Jeder, der was verkauft, sollte seinen Kunden respektieren. Tut der Anbieter es nicht, fühle ich mich schon verarscht. Zumindest ein bisschen.

Hier mal zwei typische Produkt-Beispiele, die Kunden oft zu recht beklagen und dann trotz guter Angebote verärgert (nicht respektiert) zur Konkurrenz gehen:

Ist der Whisky kühlgefiltert, gefärbt und wie alt ist er? Ferner, was für Fässer wurden verwendet? Ich will nicht erst eine email schreiben und nachfragen. Das gehört aufs Etikett. Und zwar klar und deutlich.
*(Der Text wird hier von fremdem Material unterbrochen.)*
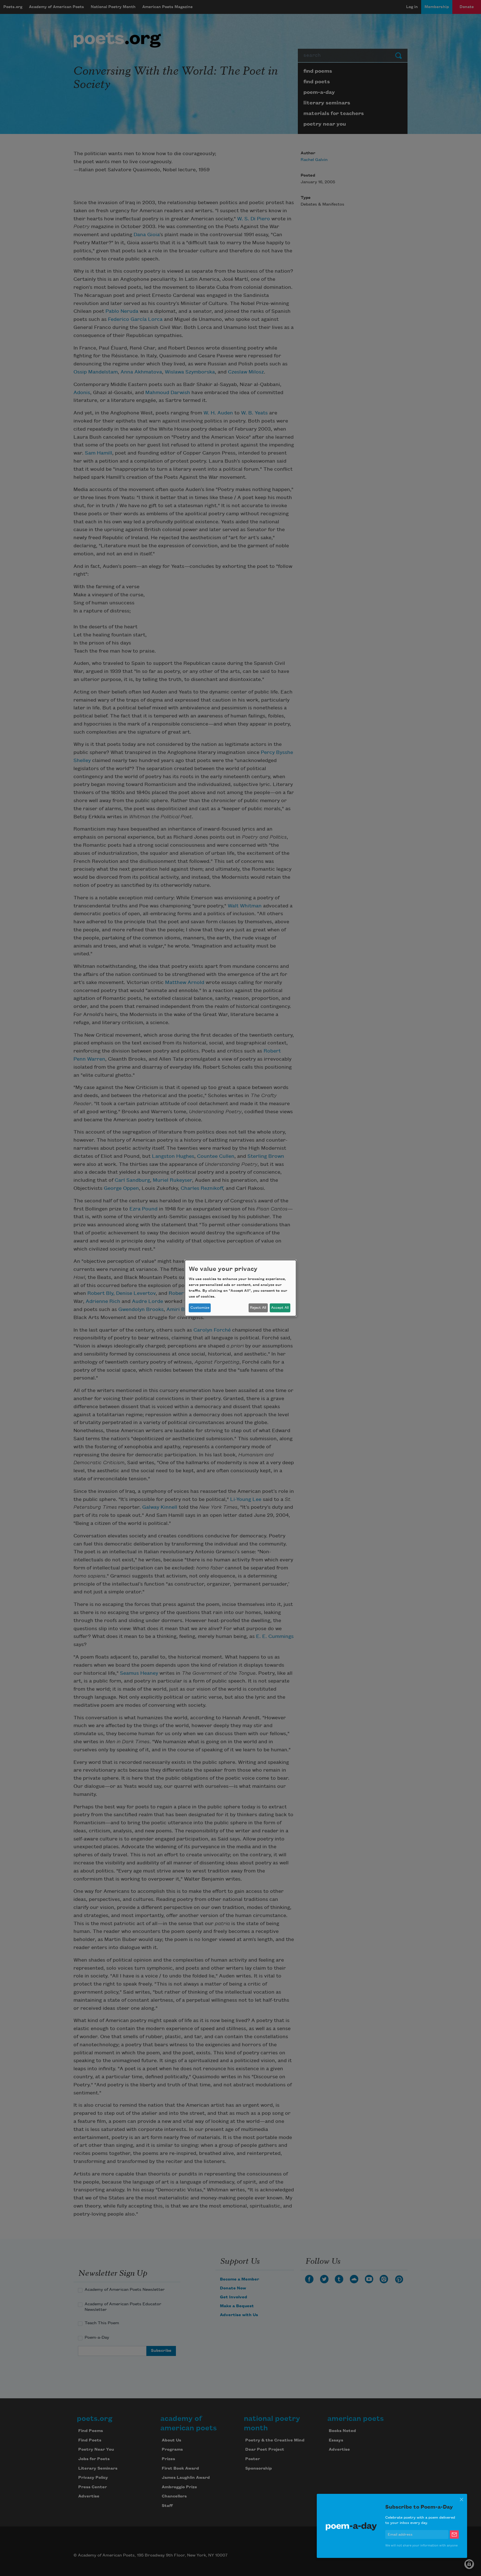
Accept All (280, 1308)
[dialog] (240, 1288)
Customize (199, 1308)
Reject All (258, 1308)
Ist das Motorrad Euro3 oder Euro4? Was wiegt das Ding wirklich, vollgetankt und nicht „trocken“. Und haben die Zubehörteile für Deutschland eine Betriebserlaubnis? Ich will nicht erst den Händler nerven. Solche Angaben gehören in den Prospekt, auf die Website. Sichtbar, klar und deutlich.

Es kommt neben den eigentlichen Zweck einer Sache (Genuss, Leistung, Status) auch auf das Vertrauen an, dass wir den Angaben entgegen bringen. Wir wollen was damit anfangen können. In der Praxis, weniger im Labor.

Und ja, vergleichen wollen wir auch. Wir wollen wissen, was der Master Distiller für tolle Aromen bei einem 5-jährigen Whisky aus den Fässern heraus geholt hat. Und wir wollen wissen, ob das Motorrad immer noch nach Motorrad klingt, wenn alles im gesetzlichen Rahmen bleibt. (Wie gesagt, nur so als Beispiele.)

 

Zahlen bedeuten Standardisierung und Vereinheitlichung

Nummern und Mengen sind ein gutes Beispiel. Ich sage mal, es kommt darauf an, wem die Zahlen nutzen.

Zahlen machen Alltagsdinge (Produkte, Messwerte, Mengen) vergleichbar. Aber ihre Bedeutung verweilt nur kurz.

Nämlich bis zur nächsten Zahl, die einen noch höheren (oder niedrigeren) Wert angibt. Bei vielen Produkten sind Zahlen das einzige Verkaufsargument (PS-Leistung, Preis, Gewicht, Schuss pro Magazin). Und bei vielen Menschen sind Zahlen ein Statussymbol (Einkommen, Facebook-Freunde, Oberweite).

Da gab es den Hubraum vom teuren Auto, das Alter vom geliebten Whisky oder die Körpermaße eines weiblichen Models. Letzteres hält sich am hartnäckigsten, obwohl gerade dieses Model-Beispiel mir die Sinnlosigkeit von nackten Zahlen vor Augen führt.

Das ist wie mit dem eigenen Körpergewicht, wo man sich nur auf die Anzeige der Waage verlässt, obwohl jeder Blick in den Spiegel schneller, präziser (und gnadenloser) urteilt.

Zahlen blenden und begrenzen die Gestaltungsmöglichkeiten. Denn Kunst kann man ja nicht so einfach an Zahlen messen.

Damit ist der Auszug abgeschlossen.